Description
I am trying to integrate the large model of Segment Anything Model (SAM: ViT-H version) with TensorRT in C++. Although I successfully serialized the encoder, I am stuck on the decoder serialization.
I generated the ONNX model using the code provided by Meta in the Segment Anything Model repository. However, when creating/serializing the decoder, I get the following error:
ITensor::getDimensions: Error Code 4: API Usage Error (Network input orig_im_size is a shape tensor and must have type Int32 or Int64. Type is Float.)
To fix this, I changed the tensor orig_im_size
type from float
to int32
in the code:
dummy_inputs = { "orig_im_size": torch.tensor([1500, 2250], dtype=torch.int32) }
However, when using the newly generated ONNX file, I get another error:
kERROR: IBuilder::buildSerializedNetwork: Error Code 4: API Usage Error (Optimization profile 0 is missing values for shape input tensor orig_im_size.)
Even though it does not make much sense, I also tried setting dynamic dimensions for my static input, but the issue persisted.

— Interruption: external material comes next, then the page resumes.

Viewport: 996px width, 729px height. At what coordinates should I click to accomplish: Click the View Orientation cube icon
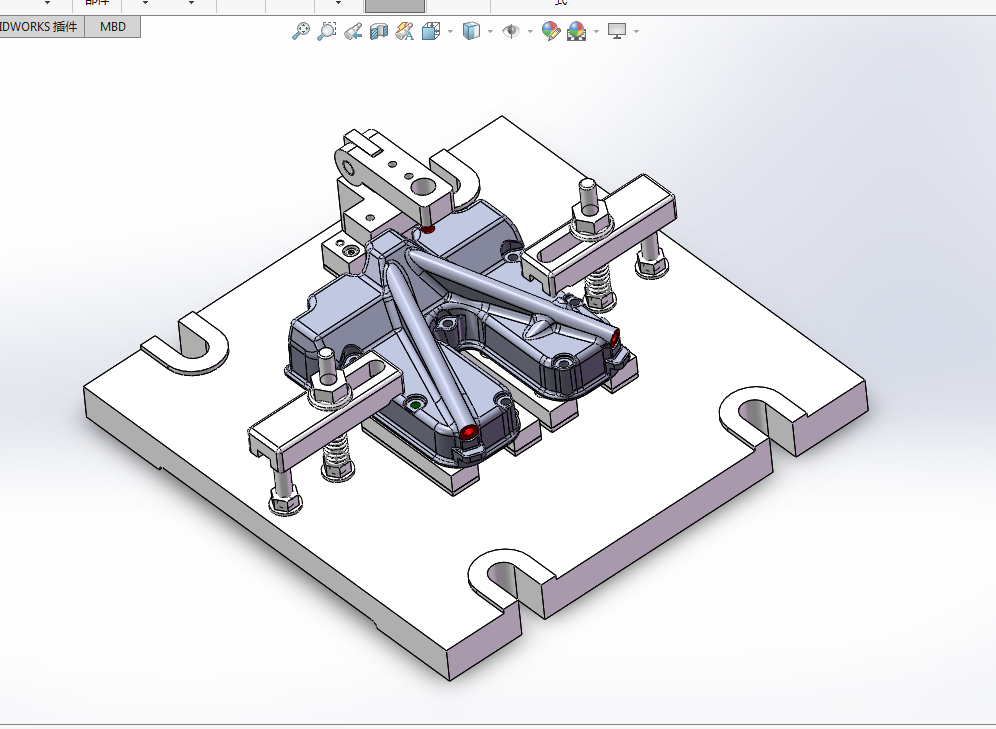(431, 30)
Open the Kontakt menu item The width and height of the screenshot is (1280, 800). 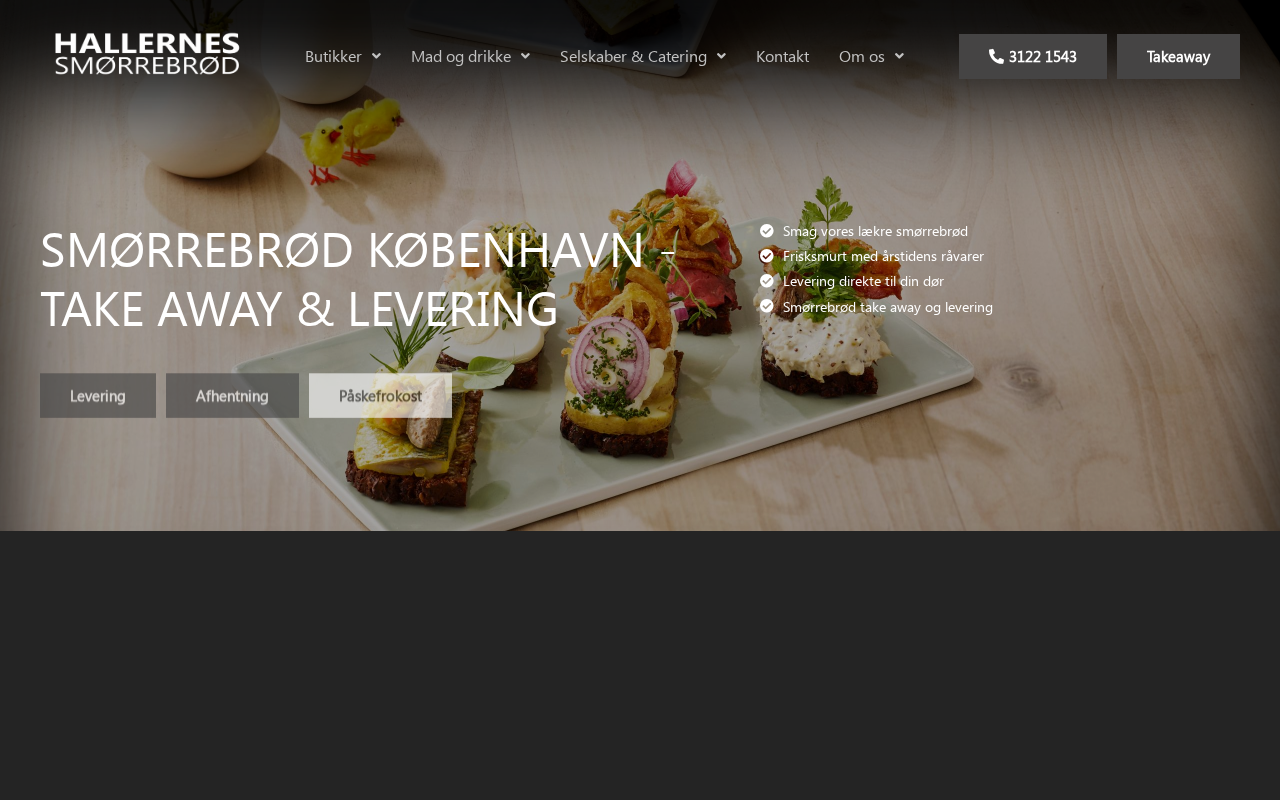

What confuses me is that I can generate an engine successfully using trtexec
without any issues. I haven’t been able to test this engine yet due to problems loading the engine file. However, my main goal is to understand what is wrong and learn how to properly build a plan manually.
I am a beginner with TensorRT and don’t know anyone in my surroundings who has experience with TensorRT.
Thank you for your help.
Environment
TensorRT Version: 10.7.0.23
GPU Type: NVIDIA GeForce RTX 4060
Nvidia Driver Version: 561.17
CUDA Version: 12.6
CUDNN Version: 9.2
Operating System + Version: Windows 11 Pro: 10.0.26100
Python Version (if applicable): 3.11.9 (used to build encoder/decoder onnx files)
PyTorch Version (if applicable): 2.5.1+cu124 (used to build encoder/decoder onnx files)
Relevant Files
I join you all the differents outputs that I got in the same file.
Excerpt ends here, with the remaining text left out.